The Business Plan Banks like to read

If you are a start up or an existing business, getting the money right is the difference between success and failure. One of the main reasons a business fails is due to poor or inadequate funding.

When you go into business, one of your aims is to grow and be a success and getting the right finance in place is all part of that. The first step then is preparing a business plan that the bank will like and get all the relevant information from. Your business plan should map out the direction you intend heading in and how you are going to make it happen.

Most plans should include a summary of your business and have a cv included in it that explains your experience in that particular field. So point one then is a summary of your qualifications and experience. Point two, competition, who they are, what they are doing and how you will fit into this market and make more money than them, or how you will be different from them. Point three is the old marketing plan, and don’t worry it’s not a dirty word, there is lots of information stored on this thing called the internet, which helps you to write a corker of one. You need to list achievable targets, pie in the sky will be seen through and the lenders will stop reading it at this point, and point four, the financials.

Ok so what in particular do they want to read about money wise. Well if you are a start up it’s a good idea to make your cashflow forecast for a minimum of three years as this shows your commitment to the business and gives them confidence that you believe in yourself. You also need to show that the loan you are seeking, can be repaid and when it can be repaid by.
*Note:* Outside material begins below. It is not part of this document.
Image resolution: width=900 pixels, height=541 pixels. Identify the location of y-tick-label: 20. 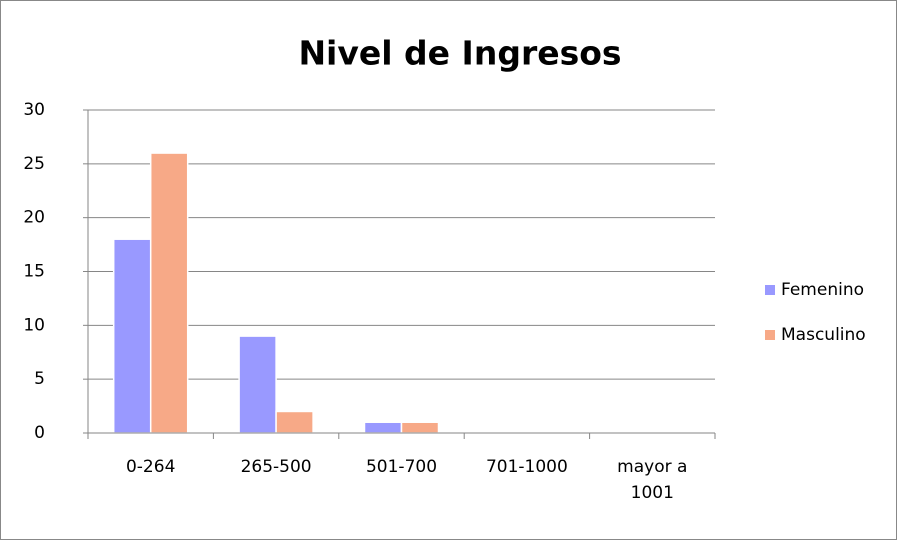
(34, 218).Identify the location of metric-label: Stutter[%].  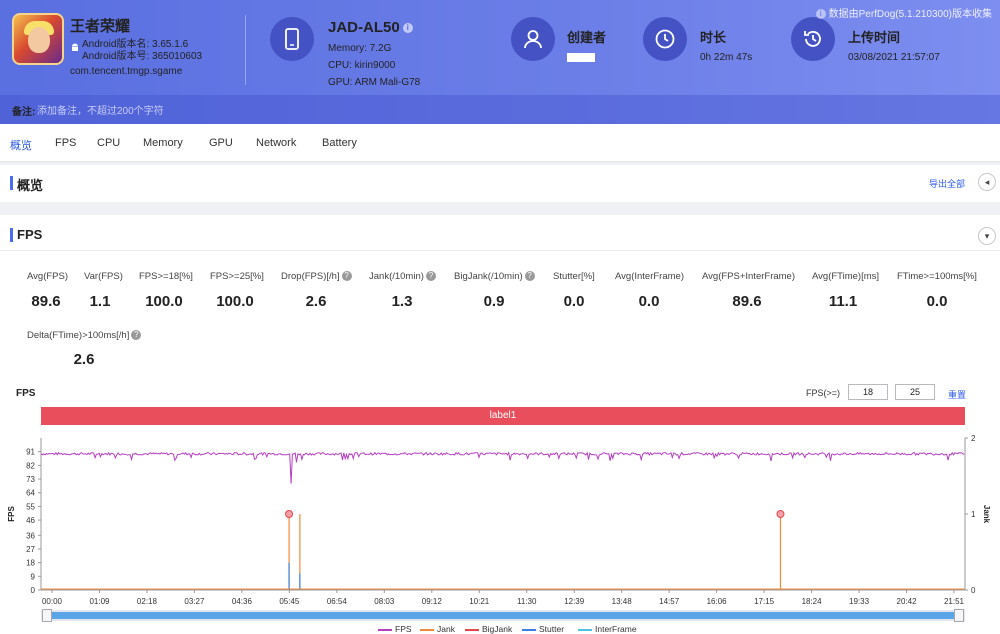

After all, when you lend money to people, you do so on the understanding of when and how you are getting it back. The lender will also like to know about already existing outlays finance wise, ie do you have any other loans personal or otherwise, how much for and how long is left to pay on them. It’s a mistake to think you don’t have to disclose this information, hide something from them and again lenders will switch off from your plan.

You also need to show them how the money will be used and what difference it will make to your company. And don’t forget, the lenders/banks, like to see some commitment from you. After all, if you don’t believe in your business why should they? You need to show that not only do you put time and effort in to it, but also your own money. You will score big brownie points if you can do this.

Now the bit that worries some, the disclosure of personal credit history. If you have no issues with it, brilliant, enjoy, but if you have some blots on your record, tell them before they find out. Explain to them what happened and why it happened, better this way than them feeling you are hiding something from them.

So then in summary, keep it simple, don’t go overboard on the presentation, and most importantly of all, be honest and be realistic.